GERMAN RECALCITRANCE
A day prior (11 January 1904) to the official start of the war, Samuel Maharero wrote to Herero leaders, instructing that war should not be made against the Damara, Nama, Basters, English, Afrikaners and other peoples as the Germans were the provocateurs.
This was a masterstroke from a statesman who led his people’s resistance struggle with full commitment and sacrifice.
Chief Maharero’s many requests for peace fell on deaf ears and the Germans kept violating the principles of proper and peaceful humane conduct.
Twenty years earlier at the Berlin Conference of 1884, major European countries negotiated their entitlements to the African continent and Germany laid claim to then Deutsch-Südwestafrika.
This resulted in the genocide of the Herero and Nama people in Namibia.
Eighty percent of the Herero people and 50% of the Nama people would be annihilated and the first Genocide of the 20th century would be recorded in the annals of human history.
German imperial soldiers continued shooting and killing unarmed Hereros at Otjimbingue and elsewhere as the battles spread across central and southern Namibia.
Berlin wanted nothing less than the unconditional surrender of the Herero and Nama but the resistance prevailed.
They sent the butcher of the Herero and Nama, the notorious general Lothar von Trotha, who arrived on 11 June 1904 to put down the resistance struggle.
The Germans set up concentration camps inter alia in Windhoek, at Swakopmund, and on Shark Island.
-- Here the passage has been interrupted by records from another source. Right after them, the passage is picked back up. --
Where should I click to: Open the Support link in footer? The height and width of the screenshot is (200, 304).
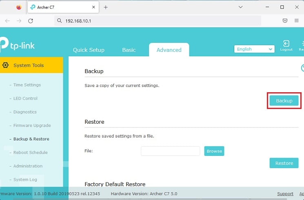coord(285,194)
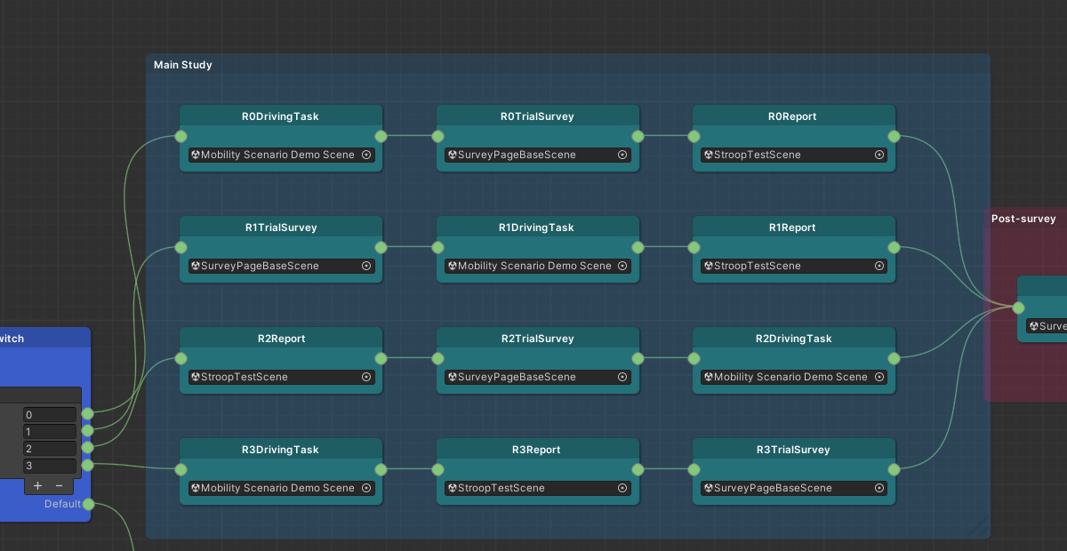Click Unity scene icon in R1TrialSurvey field
The image size is (1067, 551).
196,266
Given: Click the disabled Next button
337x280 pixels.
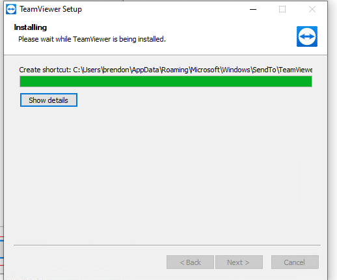Looking at the screenshot, I should click(239, 262).
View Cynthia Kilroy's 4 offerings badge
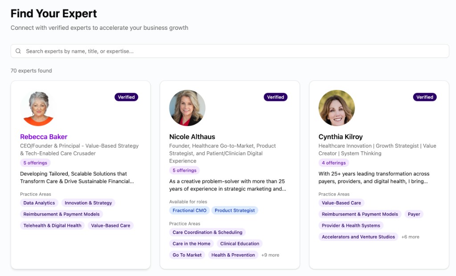This screenshot has height=276, width=456. (x=334, y=163)
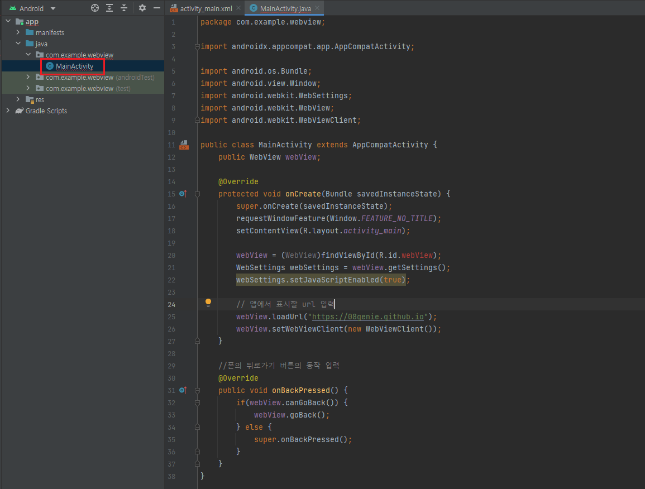Screen dimensions: 645x489
Task: Select the Settings gear in Project panel
Action: pos(142,8)
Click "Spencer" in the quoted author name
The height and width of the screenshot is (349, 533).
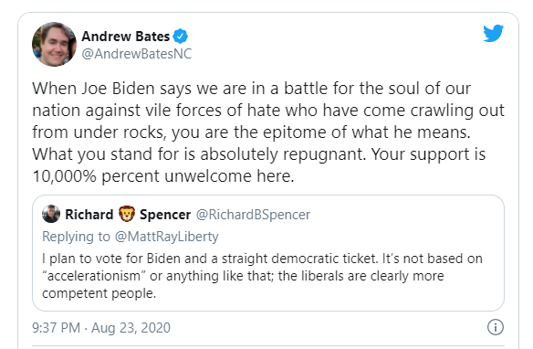point(165,215)
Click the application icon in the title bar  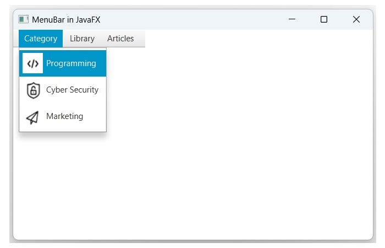[23, 20]
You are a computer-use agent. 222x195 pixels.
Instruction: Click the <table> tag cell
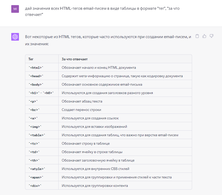42,135
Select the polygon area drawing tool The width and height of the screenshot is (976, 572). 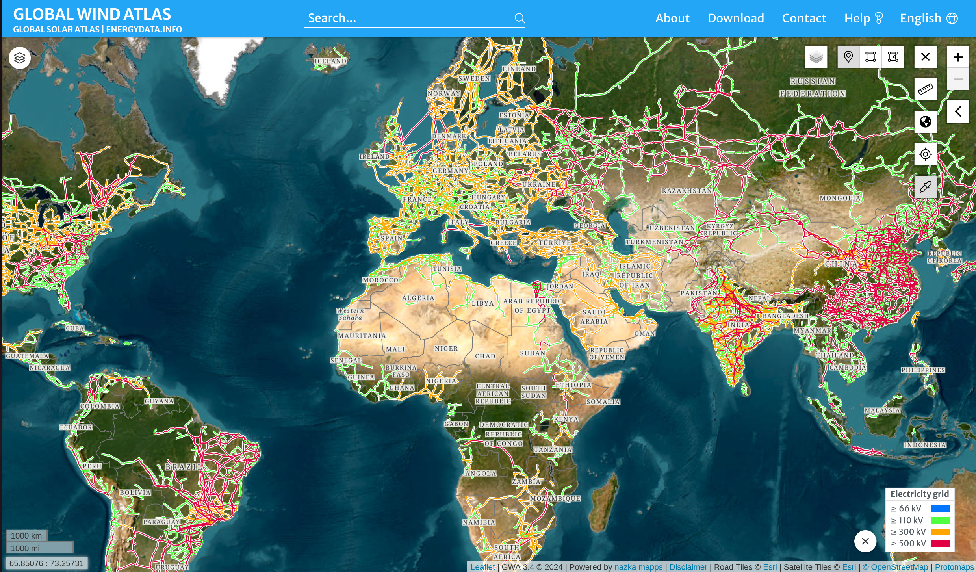pyautogui.click(x=893, y=57)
Herero and Nama women would be raped, people would be starved to death and be put under forced labour.
They were hunted down until Von Trotha issued extermination orders against the Herero in October 1904 and against the Nama in April 1905.
Herero and Nama women in concentration camps would shave off the heads of relatives who died fighting colonialism.
These skulls would eventually be sent to Germany for “scientific studies” based on the racist theories of the infamous doctors Mengele and Fischer.
RECOGNITION
The fallen liberation fighters of the first resistance struggle would never receive proper burials. Nor has there been atonement for the blood they shed.
Von Trotha would put a bounty (which in today’s currency would amount to millions of euros) on the head of Samuel Maharero who would eventually take a large entourage of the first Namibian refugees into Botswana.
Today they form our diaspora in that sister country, South Africa and elsewhere.
The Nama and Herero would be taken by the German army to Togo and Cameroon and a diaspora has also been identified there.
It is time for the government of Namibia and historians to recognise the valiant warrior Kakungirue ua Kauandje who stood up against German colonialism as a hero.
His actions on 12 January 1904 are not only significant to Namibia’s history but the entire African continent and the global struggle against imperialism.
His name must now be entrenched at Heroes’ Acre and in the annals of Namibian history. He left an indelible mark of bravery on our sacred soil.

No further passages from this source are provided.